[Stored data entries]
=== Begin Enclosure ===

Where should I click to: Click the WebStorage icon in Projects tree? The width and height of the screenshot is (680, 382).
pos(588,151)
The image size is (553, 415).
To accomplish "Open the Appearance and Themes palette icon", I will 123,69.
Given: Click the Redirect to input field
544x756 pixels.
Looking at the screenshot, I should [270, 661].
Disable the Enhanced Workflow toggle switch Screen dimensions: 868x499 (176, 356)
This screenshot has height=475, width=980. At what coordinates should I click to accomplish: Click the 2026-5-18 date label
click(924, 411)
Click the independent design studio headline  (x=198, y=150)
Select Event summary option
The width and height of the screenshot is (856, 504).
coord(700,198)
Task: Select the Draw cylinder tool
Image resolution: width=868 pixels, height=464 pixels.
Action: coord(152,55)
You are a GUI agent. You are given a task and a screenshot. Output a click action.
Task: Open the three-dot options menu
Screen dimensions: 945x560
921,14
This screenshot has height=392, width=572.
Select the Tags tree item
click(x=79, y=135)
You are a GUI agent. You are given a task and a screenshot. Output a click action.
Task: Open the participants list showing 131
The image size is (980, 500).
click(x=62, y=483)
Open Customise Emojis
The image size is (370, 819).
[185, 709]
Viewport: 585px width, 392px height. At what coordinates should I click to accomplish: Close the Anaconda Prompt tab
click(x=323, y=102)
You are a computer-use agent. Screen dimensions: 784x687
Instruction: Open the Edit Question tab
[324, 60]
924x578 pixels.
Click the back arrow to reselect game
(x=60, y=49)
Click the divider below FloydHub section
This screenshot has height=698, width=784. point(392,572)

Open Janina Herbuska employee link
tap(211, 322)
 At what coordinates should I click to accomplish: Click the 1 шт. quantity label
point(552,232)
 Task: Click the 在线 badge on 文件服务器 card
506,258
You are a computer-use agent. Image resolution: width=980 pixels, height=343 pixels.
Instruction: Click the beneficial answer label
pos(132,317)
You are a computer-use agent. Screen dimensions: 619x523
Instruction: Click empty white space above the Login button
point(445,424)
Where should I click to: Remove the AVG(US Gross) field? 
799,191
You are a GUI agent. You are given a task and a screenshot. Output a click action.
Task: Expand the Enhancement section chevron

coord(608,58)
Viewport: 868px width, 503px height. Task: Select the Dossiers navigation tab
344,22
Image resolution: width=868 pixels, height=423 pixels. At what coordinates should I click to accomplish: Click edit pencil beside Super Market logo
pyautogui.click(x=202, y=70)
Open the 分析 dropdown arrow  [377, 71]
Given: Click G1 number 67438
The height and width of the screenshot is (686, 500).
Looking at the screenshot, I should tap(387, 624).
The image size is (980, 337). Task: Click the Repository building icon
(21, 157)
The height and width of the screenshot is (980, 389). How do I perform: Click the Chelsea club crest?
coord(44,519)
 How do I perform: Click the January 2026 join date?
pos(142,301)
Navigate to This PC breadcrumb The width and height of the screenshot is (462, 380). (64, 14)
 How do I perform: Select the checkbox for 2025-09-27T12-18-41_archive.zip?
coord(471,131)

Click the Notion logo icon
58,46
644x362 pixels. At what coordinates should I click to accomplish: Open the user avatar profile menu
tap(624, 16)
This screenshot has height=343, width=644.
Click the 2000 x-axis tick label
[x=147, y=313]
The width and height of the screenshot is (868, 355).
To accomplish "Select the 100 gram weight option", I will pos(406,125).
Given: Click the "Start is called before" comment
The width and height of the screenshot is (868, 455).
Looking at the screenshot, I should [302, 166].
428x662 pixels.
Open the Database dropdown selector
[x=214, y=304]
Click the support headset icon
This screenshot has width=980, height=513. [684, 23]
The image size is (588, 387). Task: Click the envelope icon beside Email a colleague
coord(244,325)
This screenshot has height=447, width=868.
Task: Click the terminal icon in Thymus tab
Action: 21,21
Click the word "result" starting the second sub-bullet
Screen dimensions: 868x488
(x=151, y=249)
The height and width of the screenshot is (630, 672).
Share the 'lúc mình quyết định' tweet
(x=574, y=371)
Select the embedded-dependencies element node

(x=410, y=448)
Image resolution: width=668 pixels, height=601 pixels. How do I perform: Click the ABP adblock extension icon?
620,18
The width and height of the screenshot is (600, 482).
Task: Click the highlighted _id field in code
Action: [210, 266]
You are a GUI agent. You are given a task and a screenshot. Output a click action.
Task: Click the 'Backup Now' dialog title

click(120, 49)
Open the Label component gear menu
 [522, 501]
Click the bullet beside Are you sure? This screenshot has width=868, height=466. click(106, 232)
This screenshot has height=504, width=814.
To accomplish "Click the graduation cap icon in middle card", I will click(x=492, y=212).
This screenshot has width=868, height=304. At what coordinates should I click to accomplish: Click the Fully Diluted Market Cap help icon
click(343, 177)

=== End Enclosure ===

# [Try it]
What is needed is each line from the records with the word "will" in it.

# [Output for this task]
To accomplish "Open the Appearance and Themes palette icon", I will 123,69.
To accomplish "Select the 100 gram weight option", I will pos(406,125).
To accomplish "Click the graduation cap icon in middle card", I will click(x=492, y=212).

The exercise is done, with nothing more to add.